Santo Domingo. – Central banker Héctor Valdez Albizu on Monday denied that the banks dodge taxes and affirmed that the financial system is among the most solid sectors in the last few decades.

The statement comes in the wake of the row between the Commercial Banks Association (ABA) and the Internal Taxes Agency (DGII) over the latter’s assertion of tax dodging through bank deposits.

ABA denied having paid RD$54 billion interest to his depositors (people and companies) in 2010 I, as the DGII denounced and revealed that it was only RD$20.3 billion.

Interviewed after visiting president Leonel Fernandez in the National Palace, Valdez Albizu said the banks are transparent, regulated and supervised, “and has advanced very much.”

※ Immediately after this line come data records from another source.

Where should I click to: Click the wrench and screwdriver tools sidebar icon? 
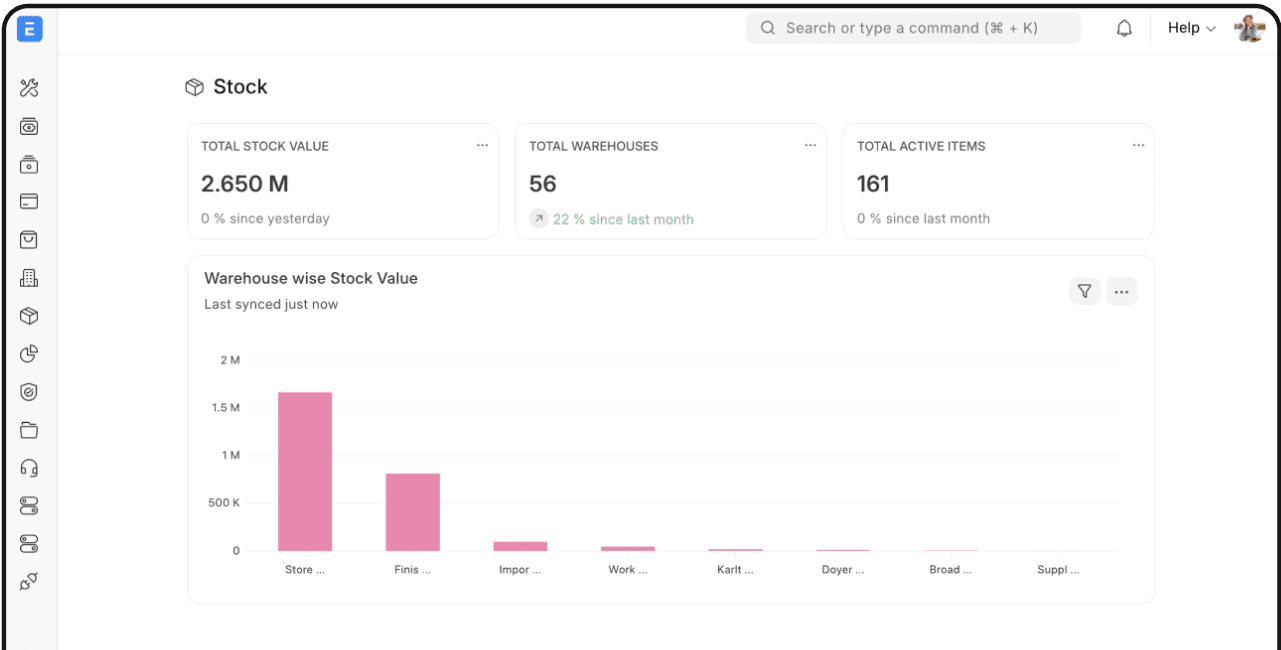point(29,89)
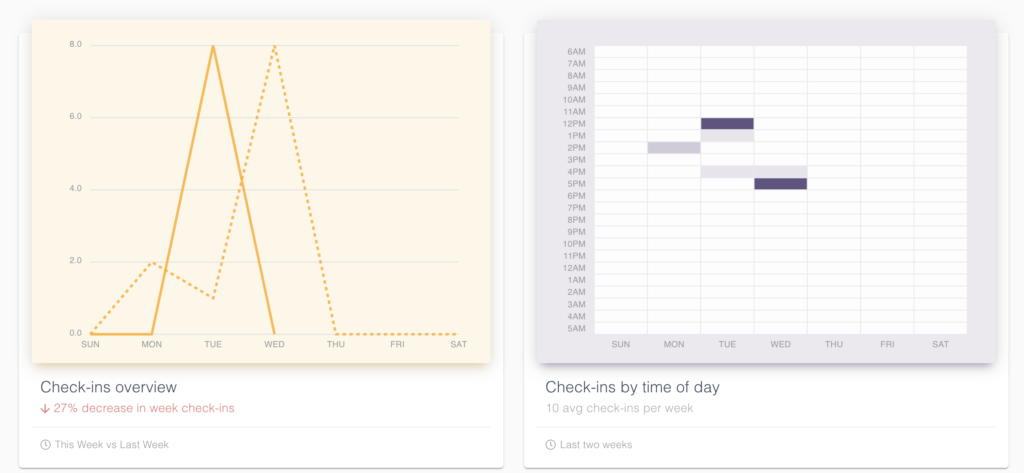Image resolution: width=1024 pixels, height=473 pixels.
Task: Select the dark Wednesday 5PM heatmap cell
Action: tap(780, 184)
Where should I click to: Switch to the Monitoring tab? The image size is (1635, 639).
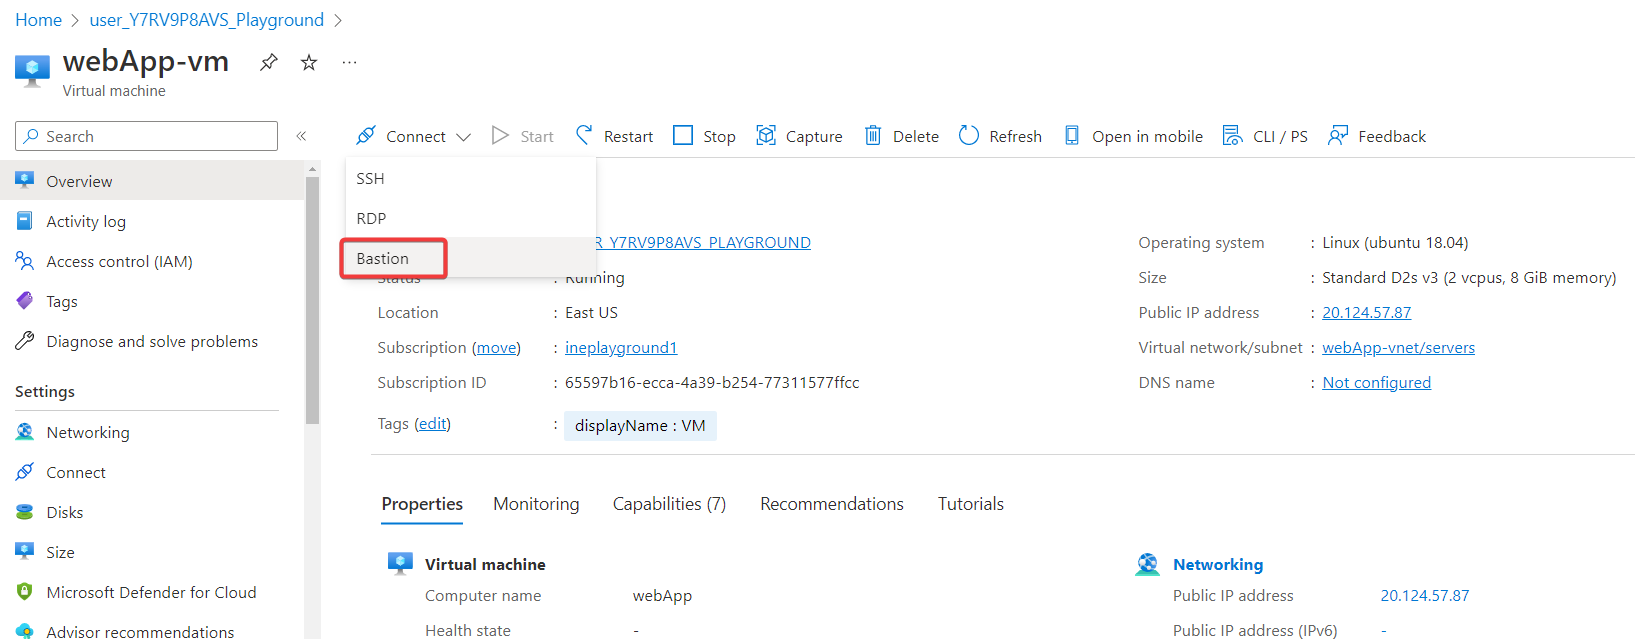[x=536, y=504]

He denied that DGII director Juan Hernandez has linked the banks to tax evasion, and instead attributed to a difference with the companies. “(…) if the problem is in the companies, what the Internal Taxes Agency must do is go on the side of the companies.”

ABA also denies the DGII assertion that of the RD$54 billion in interests paid, the companies received RD$30 billion.

The ABA adds that the DGII’s figures seek to justify Norm 13-2011 which retains 1 percent of the interests paid to companies.

Central banker’s credit card "cloned’

“My credit card was cloned. They clubbed me around six months ago,” the Central banker said, but didn’t specify a figure of the identify theft.